In questo senso, lo stile registico del film sembra accompagnare questo slittamento continuo di esistenza in esistenza, di scrittura in scrittura. Serebrennikov non lascia quasi mai ferma la macchina da presa, ma costantemente la muove accompagnando, circondando, muovendosi quasi in forma danzante vicino ai suoi personaggi, giocando con la fotografia, gli effetti di luce, i long take e i piani sequenza, così come il tappeto sonoro della musica dell’epoca che accompagna la narrazione delle tante vite del protagonista.
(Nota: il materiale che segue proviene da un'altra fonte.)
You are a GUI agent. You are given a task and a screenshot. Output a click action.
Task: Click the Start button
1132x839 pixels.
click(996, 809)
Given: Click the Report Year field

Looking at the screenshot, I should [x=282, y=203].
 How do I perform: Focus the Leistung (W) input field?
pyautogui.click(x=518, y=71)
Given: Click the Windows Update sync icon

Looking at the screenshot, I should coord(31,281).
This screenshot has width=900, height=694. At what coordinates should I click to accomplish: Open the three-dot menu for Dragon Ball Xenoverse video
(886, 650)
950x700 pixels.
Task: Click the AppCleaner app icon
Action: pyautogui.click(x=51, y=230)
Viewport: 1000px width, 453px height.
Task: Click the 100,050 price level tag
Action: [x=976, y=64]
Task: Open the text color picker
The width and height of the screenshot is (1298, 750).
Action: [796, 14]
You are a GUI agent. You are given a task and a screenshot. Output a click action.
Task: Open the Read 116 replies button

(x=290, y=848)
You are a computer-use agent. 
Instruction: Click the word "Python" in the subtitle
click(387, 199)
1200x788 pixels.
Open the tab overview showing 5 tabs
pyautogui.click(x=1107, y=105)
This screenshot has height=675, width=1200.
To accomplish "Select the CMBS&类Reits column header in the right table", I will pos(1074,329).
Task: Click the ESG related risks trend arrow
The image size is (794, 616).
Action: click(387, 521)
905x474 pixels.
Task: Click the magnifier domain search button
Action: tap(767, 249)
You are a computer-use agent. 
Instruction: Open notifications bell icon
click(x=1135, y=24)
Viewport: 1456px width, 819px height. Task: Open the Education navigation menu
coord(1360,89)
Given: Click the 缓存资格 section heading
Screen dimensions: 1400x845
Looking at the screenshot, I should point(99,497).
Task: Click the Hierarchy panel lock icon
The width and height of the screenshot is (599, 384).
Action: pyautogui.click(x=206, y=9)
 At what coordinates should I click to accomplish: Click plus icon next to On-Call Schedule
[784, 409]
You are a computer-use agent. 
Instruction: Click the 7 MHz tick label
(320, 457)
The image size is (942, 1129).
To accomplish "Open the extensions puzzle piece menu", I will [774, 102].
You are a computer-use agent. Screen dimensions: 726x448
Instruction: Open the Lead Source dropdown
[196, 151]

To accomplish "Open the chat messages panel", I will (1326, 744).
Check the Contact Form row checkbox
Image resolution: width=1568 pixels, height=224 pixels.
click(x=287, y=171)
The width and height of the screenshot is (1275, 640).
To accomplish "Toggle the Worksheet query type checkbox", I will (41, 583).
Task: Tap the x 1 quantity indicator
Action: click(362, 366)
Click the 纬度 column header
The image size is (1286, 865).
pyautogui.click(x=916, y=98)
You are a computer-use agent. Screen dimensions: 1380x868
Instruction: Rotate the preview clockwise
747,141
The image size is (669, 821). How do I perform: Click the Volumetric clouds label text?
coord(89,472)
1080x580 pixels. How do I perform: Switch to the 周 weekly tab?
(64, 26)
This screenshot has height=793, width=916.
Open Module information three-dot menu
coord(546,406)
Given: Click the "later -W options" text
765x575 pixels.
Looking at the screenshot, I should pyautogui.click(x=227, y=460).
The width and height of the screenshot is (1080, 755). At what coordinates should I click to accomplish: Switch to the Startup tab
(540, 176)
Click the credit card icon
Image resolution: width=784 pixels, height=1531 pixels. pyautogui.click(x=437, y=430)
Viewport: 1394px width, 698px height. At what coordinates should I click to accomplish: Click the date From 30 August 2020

È uno stile moderatamente barocco, quello del regista russo, sperimentato in forme sempre diverse nei suoi film: nell’uso del bianco e nero in Summer (2018), il film sull’icona del rock sovietico Viktor Tsoi; nella dimensione notturna di Pertrov’s Flu (2021), film sulle visioni febbricitanti di un gruppo di personaggi che non sanno più distinguere tra allucinazione e realtà; o ancora, negli spazi de La moglie di Tchaikovsky (2022), dove la compostezza dei gesti e la chiusura costante dei luoghi dove si muovono il celebre compositore e sua moglie contrasta con i movimenti di macchina fluidi e caratteristici del regista russo.
È come se la macchina da presa dichiarasse sin dall’inizio l’amore per i suoi personaggi: la fascinazione per le figure fuori dai margini, eccedenti, ribelli, visionarie, folli che animano il cinema del regista russo. Lo stile di Serebrennikov è infatti seducente, ammiccante, affascinato dall’estetica punk dei non allineati. Ciò che il regista russo mette a punto con Limonov è allora una operazione di riscrittura delle scritture precedenti che accompagnano il personaggio, o un’esistenza finzionale che si aggiunge alle altre, sotto forma appunto di ballata. La vita di Eduard scompare, svanisce di fronte alle tante scritture che l’hanno ripresa: la propria, quella di Emmanuel Carrère, quella di Sebrennikov stesso. Ma in quest’ultima domina una tonalità che potremmo definire “musicale”, composta dal costante tappeto sonoro (fatto di musica perlopiù occidentale degli anni Settanta e Ottanta), che immerge la Storia in un ovattato sottofondo invisibile. Limonov: The Ballad of Eddie è infatti il titolo originale del film: una ballata che in quanto tale si pone come forma di nuova scrittura del personaggio cangiante Eduard Limonov, forma volutamente sognante, irreale, fantasmatica; ma anche forma edulcorata, priva di complessità.
Tra le tante vite/esistenze/scritture di Limonov c’è quella politica: la fondazione del partito Nazionalbolscevico, la collaborazione con Aleksandr Dugin, la partecipazione come soldato volontario alla guerra dei Balcani nelle milizie serbe. Tutto questo non fa parte dell’operazione di riscrittura operata dal film. La ballata deve lasciar emergere la poesia del personaggio, non la sua complessità. Sebrennikov (ri)scrive dunque una figura che si pone come icona rock, come artista maledetto, come neo romantico che sogna di morire eroicamente, non nel proprio letto. Paradossale il fatto che Limonov morrà nel proprio letto, nel 2020, in piena pandemia, dimenticato da tutti, mentre le sue “riscritture” rimangono, galleggiando, nell’iconosfera contemporanea.
Limonov. Regia: Kirill Serebrennikov; sceneggiatura: Paweł Pawlikowski, Ben Hopkins, Kirill Serebrennikov; fotografia: Roman Vas’janov; montaggio: Juriij Karich; interpreti: Ben Whishaw, Corrado Invernizzi, Tomas Arana, Viktoriya Miroshnichenko; produzione:Wildside, Chapter 2, Pathé, Fremantle España, France 3 Cinéma; distribuzione: Vision Distribution; origine: Italia, Francia, Spagna; durata: 138’; anno: 2024.